L'opératrice du Samu qui avait raillé fin 2017 au téléphone Naomi Musenga, jeune femme de 22 ans décédée peu après à l'hôpital, a été reconnue coupable de non assistance à personne en danger et condamnée à un an de prison avec sursis jeudi par le tribunal correctionnel de Strasbourg.

Le tribunal est allé au-delà des réquisitions du parquet, qui avait demandé 10 mois avec sursis.

La mère de la victime, Honorine Musenga, a fait part de son "soulagement" que la responsabilité de l'opératrice soit reconnue et que celle-ci ait exprimé des excuses. "Aujourd'hui c'est ce qui nous permet, nous, je pense, d'avancer", a dit sa fille Louange. 

"Je pense que ça prouve aussi qu'il y a des failles dans le système médical aujourd'hui et qu'il faut les traiter", a ajouté Louange Musenga.

"Il me semble que jamais, jusqu'à aujourd'hui, une opératrice du Samu n'avait été condamnée devant un tribunal correctionnel", a aussi réagi leur avocat, Jean-Christophe Coubris, soulignant la "décision équilibrée" du tribunal.

Graves négligences

Corinne M., l'opératrice âgée de 60 ans, est également condamnée à verser 15.000 euros à la famille de Naomi Musenga au titre des frais d'avocats. Elle a dix jours pour faire appel, "10 jours à espérer qu'on ne fera pas subir une nouvelle épreuve à cette famille", a souligné Me Coubris. 

"Dès lors que la décision sera définitive", l'avocat compte saisir le tribunal administratif. "Pour nous, ça fait partie du combat et il me semble que ça aura un sens de faire aussi condamner l'hôpital qui était l'employeur de cette opératrice."

La procureure, Agnès Robine, avait réclamé une "sanction de principe, claire, pour rappeler la loi et le devoir d'humanité de chacun des citoyens".

La procureure avait insisté sur les "graves négligences" commises par la régulatrice lors des appels passés le 29 décembre 2017 par Naomi Musenga, soulignant qu'elle disposait pourtant d'une "solide expérience" professionnelle depuis huit ans qu'elle exerçait à ce poste, après avoir été ambulancière.

"A aucun moment elle n'essaie de savoir ce que Mme Musenga a comme symptômes, alors qu'elle lui dit qu'elle va mourir", a souligné la magistrate.

Froid dans le dos

"Je ne peux pas vous aider parce que je ne sais pas ce que vous avez", a-t-elle cité  de l'enregistrement de la conversation entre la jeune femme souffrante et l'opératrice. "Cette phrase fait froid dans le dos", a souligné la procureure. "C'était l'essence même de sa mission que de poser les questions aux appelants."

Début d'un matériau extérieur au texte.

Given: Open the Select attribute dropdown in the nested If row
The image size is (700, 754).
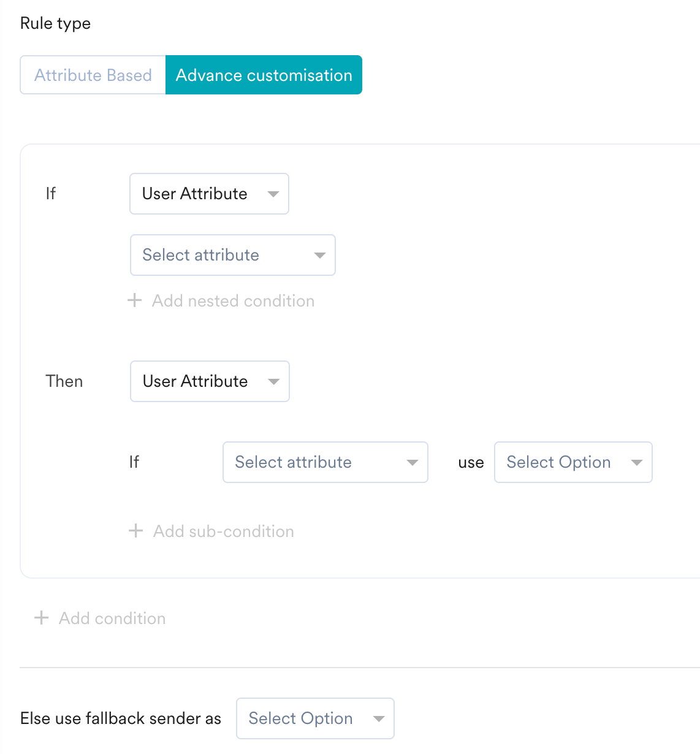Looking at the screenshot, I should click(x=325, y=462).
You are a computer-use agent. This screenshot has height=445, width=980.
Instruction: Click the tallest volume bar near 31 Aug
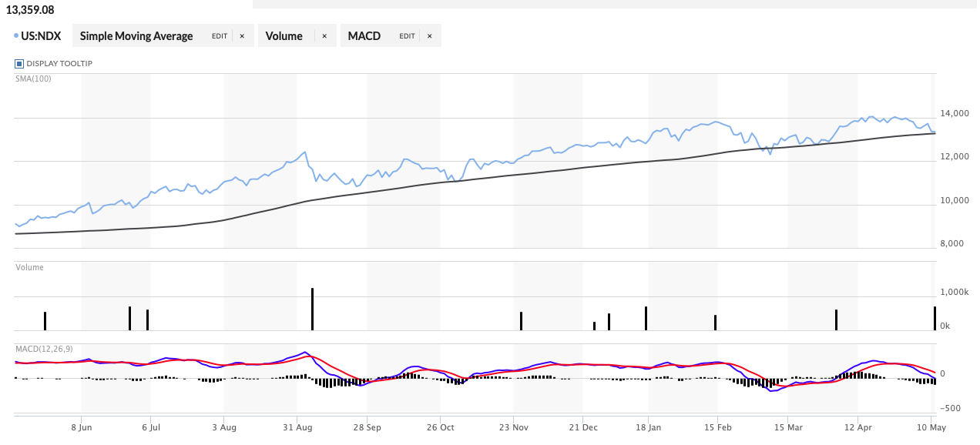click(x=312, y=309)
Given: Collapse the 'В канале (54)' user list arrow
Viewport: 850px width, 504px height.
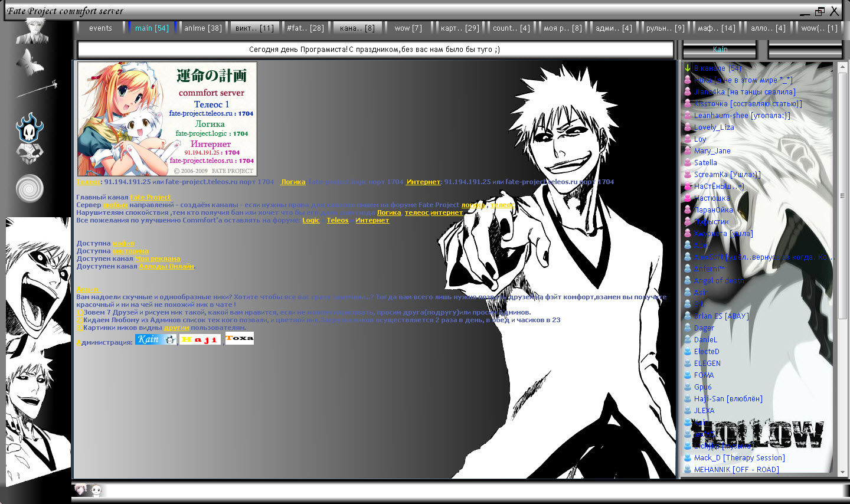Looking at the screenshot, I should coord(688,68).
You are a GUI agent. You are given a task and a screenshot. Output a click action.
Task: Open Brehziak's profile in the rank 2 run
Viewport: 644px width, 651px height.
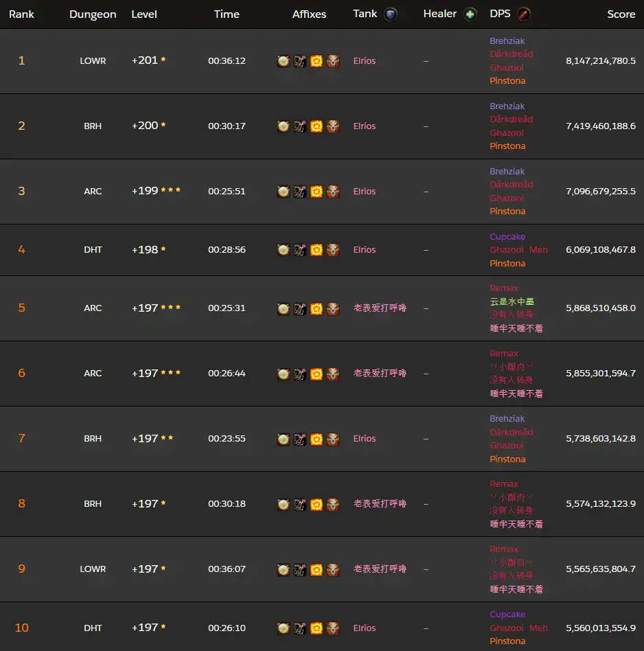[x=507, y=106]
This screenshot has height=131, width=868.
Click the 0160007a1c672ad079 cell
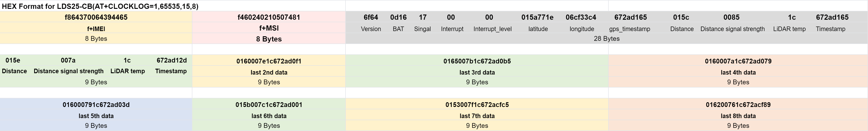point(738,61)
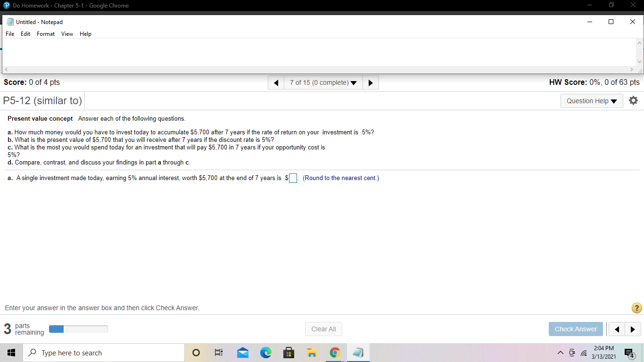This screenshot has width=644, height=362.
Task: Open the Question Help dropdown
Action: click(x=592, y=100)
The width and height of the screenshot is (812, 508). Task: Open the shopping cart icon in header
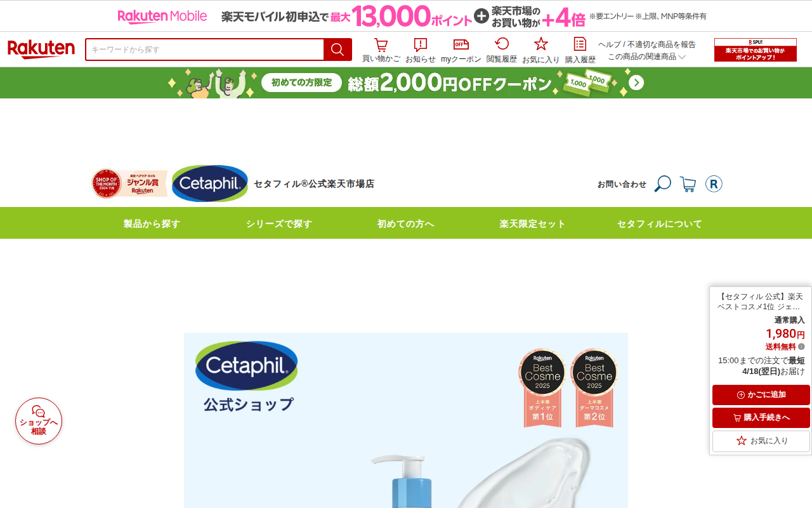point(381,50)
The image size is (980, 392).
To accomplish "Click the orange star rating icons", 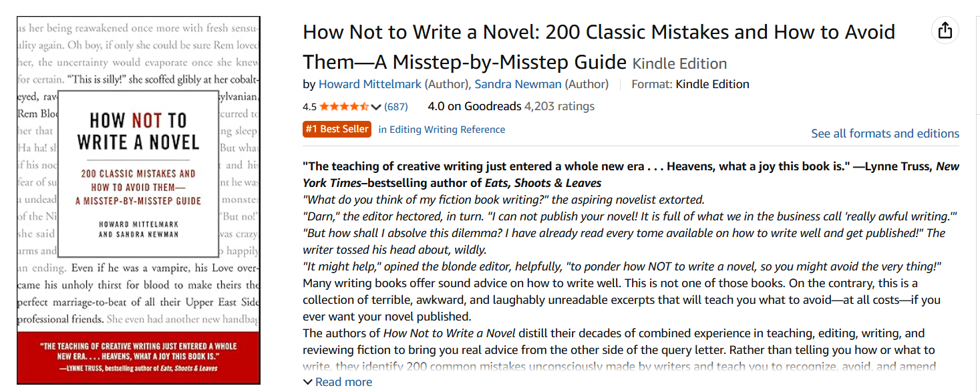I will tap(344, 106).
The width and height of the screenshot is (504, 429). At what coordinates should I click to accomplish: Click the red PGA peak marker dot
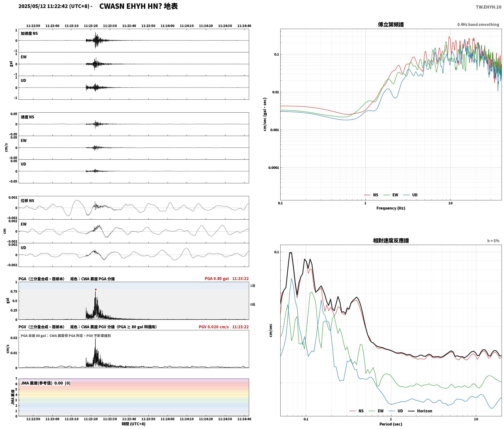(96, 290)
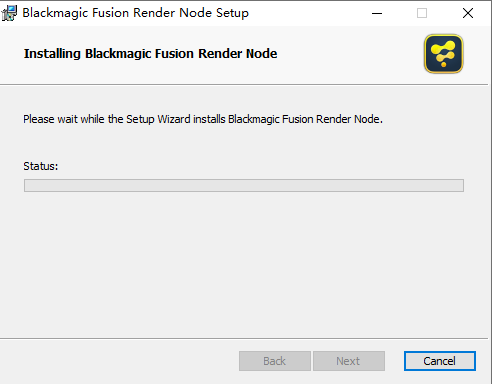Click the bold 'Installing Blackmagic Fusion Render Node' heading

[150, 54]
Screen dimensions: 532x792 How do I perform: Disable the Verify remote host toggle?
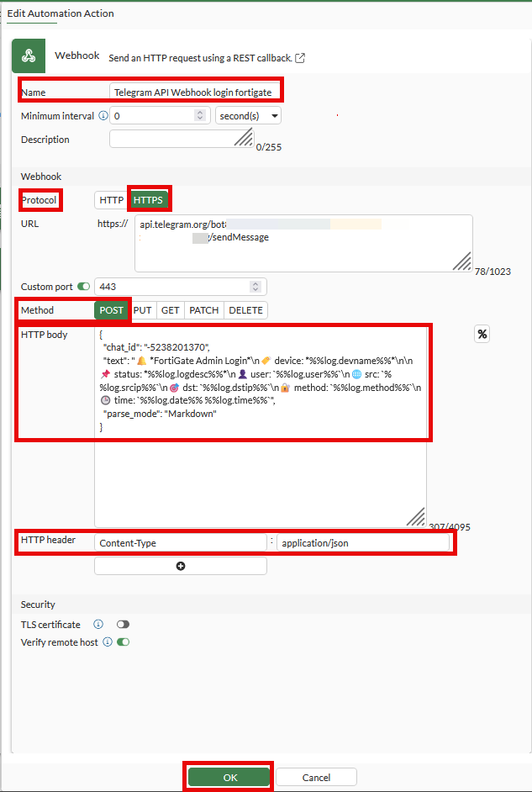tap(124, 642)
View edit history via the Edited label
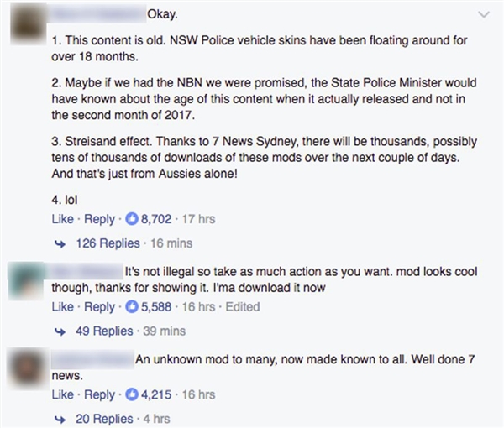 244,307
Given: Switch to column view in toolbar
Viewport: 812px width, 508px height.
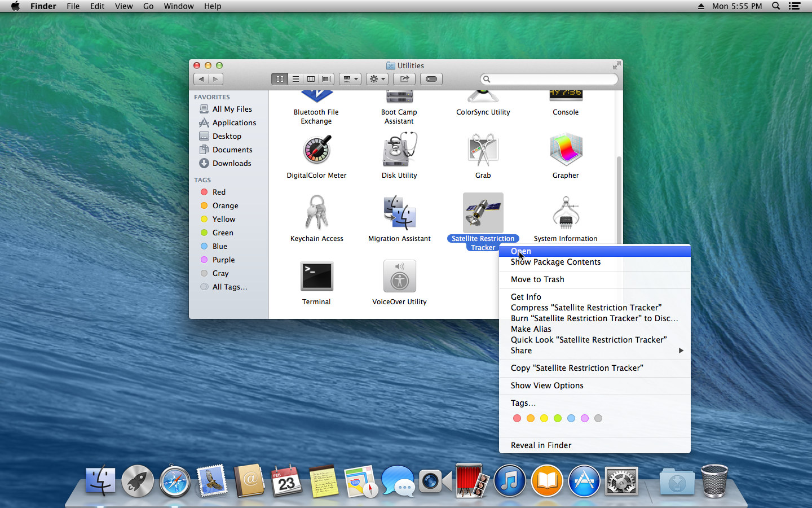Looking at the screenshot, I should tap(311, 79).
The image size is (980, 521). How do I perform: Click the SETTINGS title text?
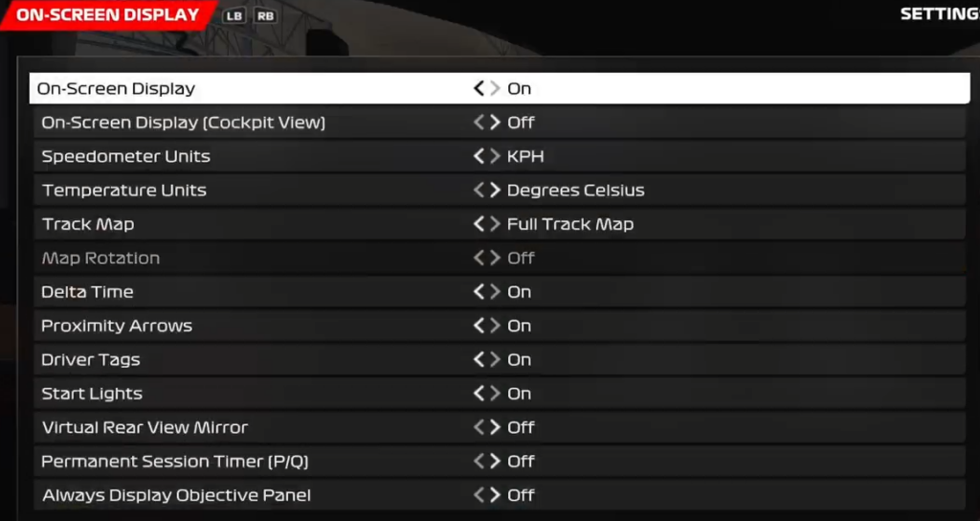(x=940, y=13)
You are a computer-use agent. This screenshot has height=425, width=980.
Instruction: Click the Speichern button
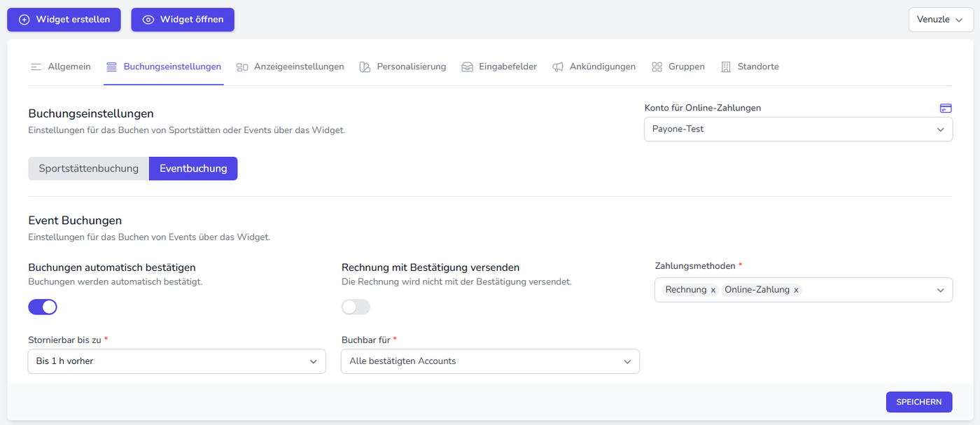[x=918, y=402]
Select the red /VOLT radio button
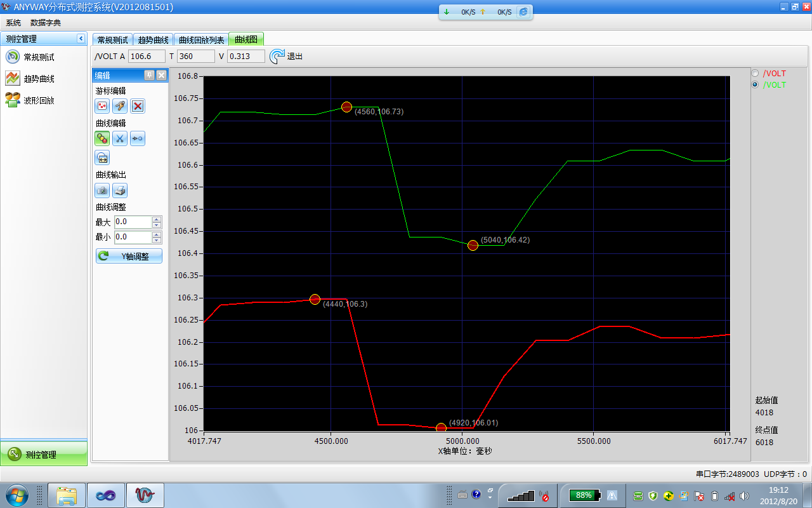812x508 pixels. point(755,73)
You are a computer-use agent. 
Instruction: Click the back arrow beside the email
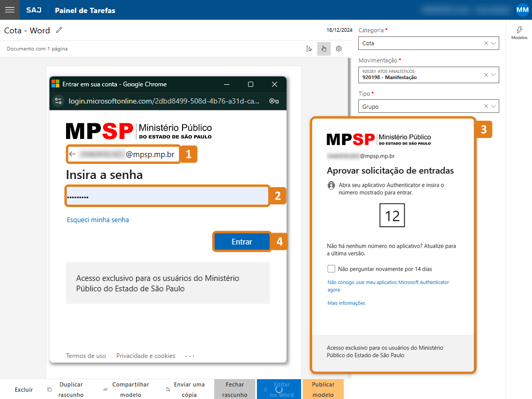click(72, 154)
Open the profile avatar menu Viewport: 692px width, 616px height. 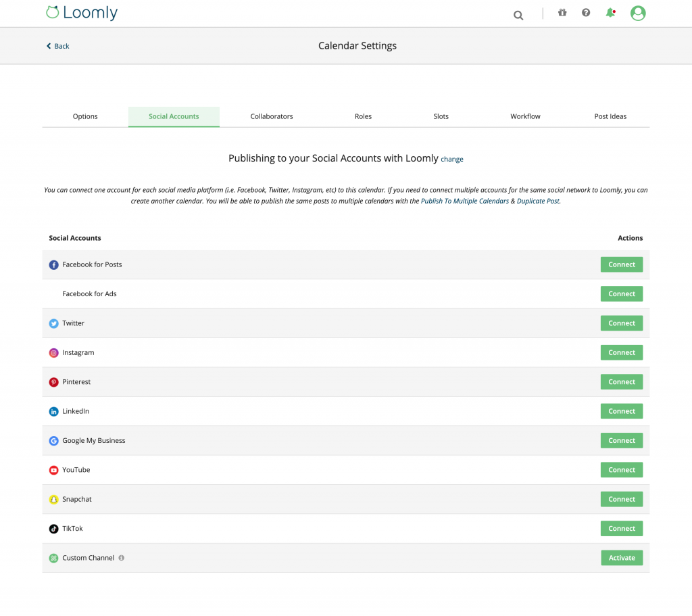[637, 13]
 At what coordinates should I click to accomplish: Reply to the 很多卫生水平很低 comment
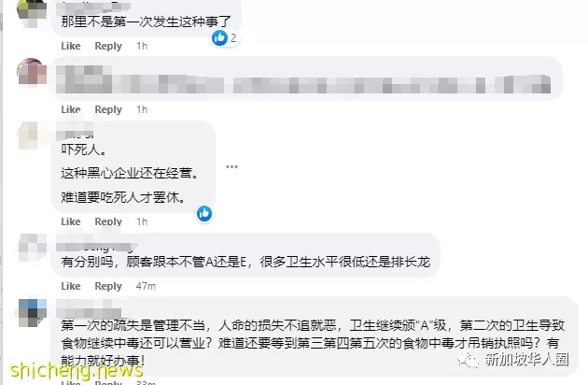(108, 286)
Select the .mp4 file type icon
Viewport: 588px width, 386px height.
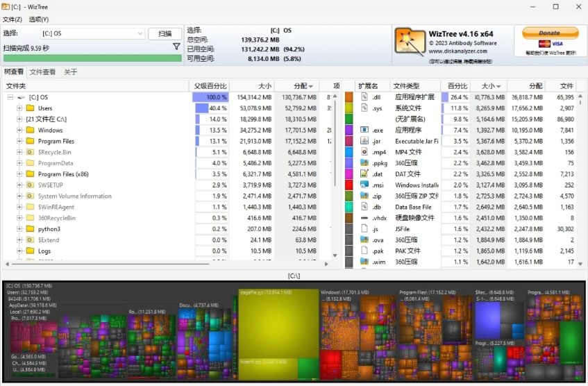tap(364, 152)
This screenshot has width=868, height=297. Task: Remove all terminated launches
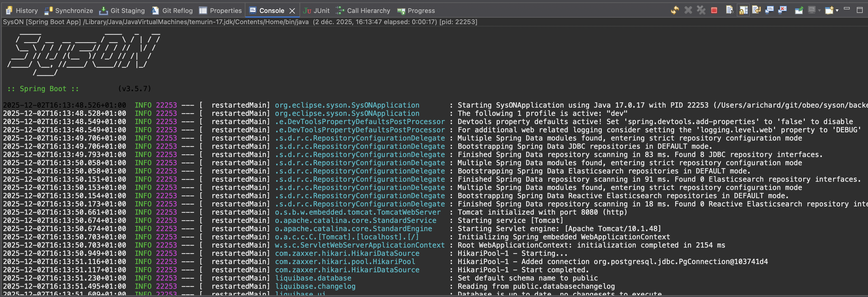pyautogui.click(x=701, y=10)
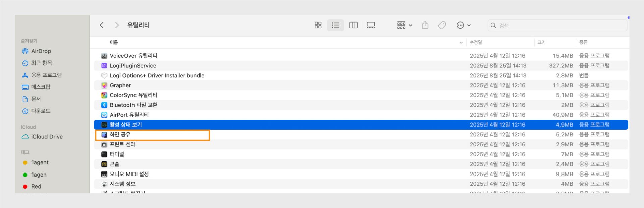Screen dimensions: 644x208
Task: Select the red tag named Red
Action: 36,187
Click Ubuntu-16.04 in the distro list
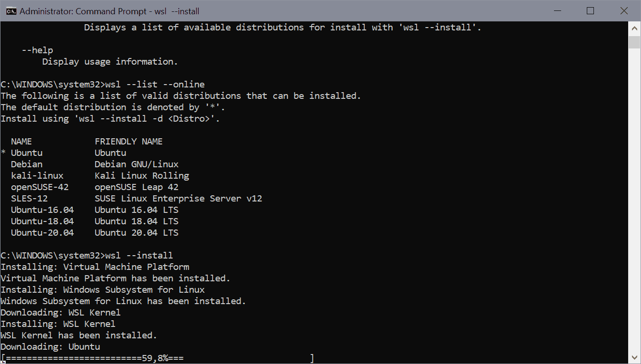 point(42,210)
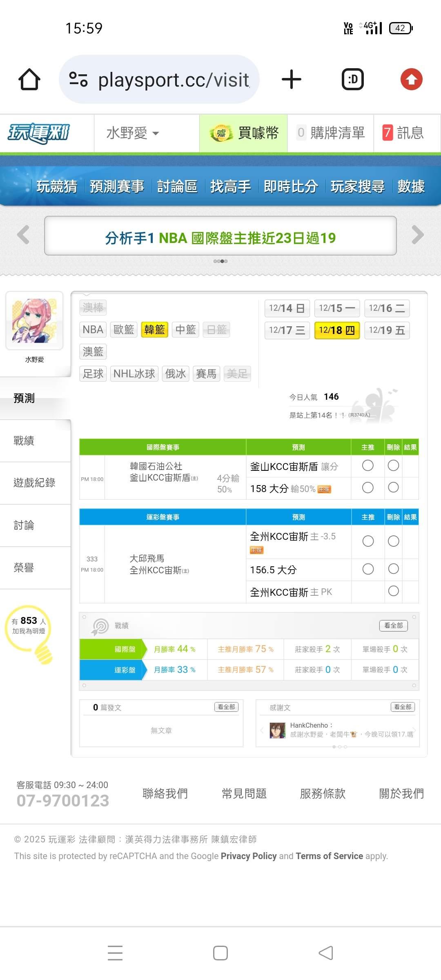The image size is (441, 980).
Task: Tap the red upload arrow icon
Action: 411,79

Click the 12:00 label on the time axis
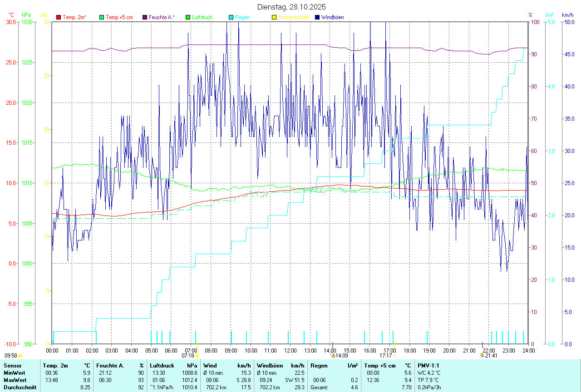click(x=291, y=351)
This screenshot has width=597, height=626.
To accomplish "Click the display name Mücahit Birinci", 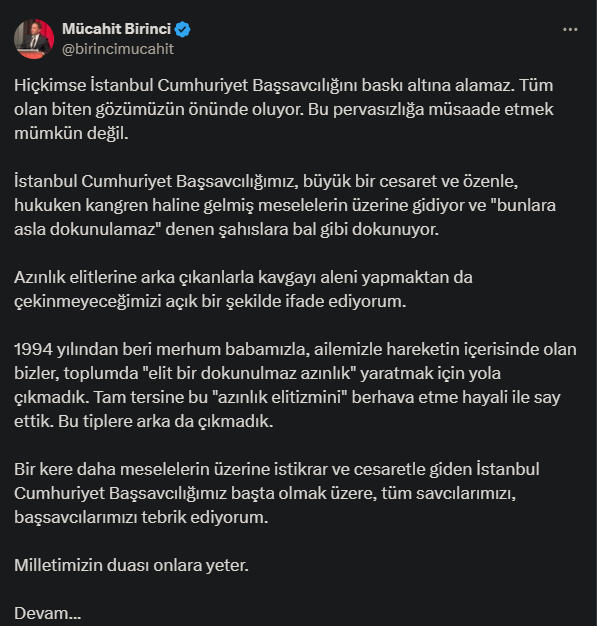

"Une bande sonore comme celle-ci, j'ose espérer que de ma vie je n'en entendrai jamais plus", a appuyé Me Coubris.

Au moment de son décès, Naomi Musenga avait un enfant âgé de 18 mois.

Marie Juras, avocate de l'ancien compagnon de Naomi Musenga, a souligné que son client était "venu chercher des réponses. Un jour sa fille lui posera des questions, elle entendra cet appel audio et il sera seul en face d'elle pour lui répondre".

Thomas Callen, avocat de Corinne M., avait plaidé la relaxe, estimant que même si sa cliente avait manifesté un "manque d'empathie" et un "défaut d'humanité", elle n'avait pas "la conscience d'un péril" pour la vie de son interlocutrice.

Corinne M. s'est excusée auprès de la famille de Naomi Musenga en ouverture des débats jeudi matin, des excuses accueillies avec bienveillance par la mère de Naomi qui "pardonne" à l'opératrice. 

Sa fille est décédée le 29 décembre 2017 à l'hôpital de Strasbourg après avoir été prise en charge avec "un retard global de près de 02H20", selon un rapport de l'Inspection générale des affaires sociales (Igas).

Selon l'enquête, son décès n'est pas lié au retard de prise en charge. 

Après la mort de Naomi Musenga, une première expertise, dénoncée par sa famille, avait conclu à un décès consécutif à une "intoxication au paracétamol absorbé par automédication sur plusieurs jours". 

Mais une deuxième expertise avait réfuté ces conclusions, évoquant un accident vasculaire digestif ayant entraîné une hémorragie.